これもありますね。他人との比較は相対評価になるので、他人次第で自分が劣等感を抱いてしまいますし、他人に依存することにもなります。
しかし、過去の自分と比較すれば絶対評価になります。自分が進化していれば必ずほめられることになりますし、他人は関係ないので依存することにもなりません

迷惑な人についても、「変えてやろう」とは思わず、「今の迷惑な状態のまま」をスタートにし、そこから「足していく」と捉えることが重要です。そうすると「成長」を実感できるため、迷惑な人にもポジティブに捉えられるようになります
そう捉えることができないくらい不快なら、離れればいいだけです。

楽しめるようにする

これはチラッと出てきた「仕事や挑戦など、取り組んでいることが自分にとって重要であればあるほどプレッシャーは大きいものになり、逆に趣味や遊びなら小さくなる」という要素に関わってきます。

仕事や挑戦でも、ゲーム性をもたせれば、趣味や遊びのように思えてきます。そうすればプレッシャーは小さくなっていきます

過去の失敗体験を自虐ネタのように話せるようにすることで、「失敗してもいい」と思えるようになってプレッシャーが小さくなる例もあります。

こまめにほめる

小ロット・短サイクルでほめることがポイントです。これには「ありがとう」などの感謝や、「お疲れ様」などの労をねぎらう言葉も含まれます。

些細なことでいいので、こまめにほめていくと、感じる期待もそこまで大きくなりません。慣れてくるためです。
こちらも、感じる期待は慣れてきて上がらない一方、自己肯定感や自己効力感は長年のほめられている経験によって徐々に上がっていきます。そのため、周囲からの期待(自分が周囲から感じている期待)と、自己肯定感・自己効力感とのギャップが小さくなっていきます

いきなり壁や崖を用意するのではなく、階段やスロープで徐々に期待を下げる、自己肯定感や自己効力感を上げるイメージです。

そう考えると、僕の「ほめちぎる診断士」というフレーズも、あながち間違っていないことになりそうですね(笑)
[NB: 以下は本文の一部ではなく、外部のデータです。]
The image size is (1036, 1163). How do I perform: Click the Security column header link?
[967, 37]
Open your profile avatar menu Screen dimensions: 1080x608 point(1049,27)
逆に、ホームラン狙いの大きなほめは不要です。これをやると期待が一気に大きくなってしまいますし、ホームラン狙いだとそんな頻繁にはできません

「いやー、君はすごい。素晴らしい、天才だ。我が社の救世主だ」なんてのがホームラン狙いのほめです。大袈裟なほめと言ってもいいです。
このようなホームラン狙いのほめを連発したら、さすがに変に思われてかえって何か魂胆があると警戒されますよね。もちろんプレッシャーにもなってしまいます。

《今日のほめフレーズ》
今日は朝からワクワクしていました

今回は、承認欲求の負の側面に対する解決策を見ていきました。

今回もありがとうございました。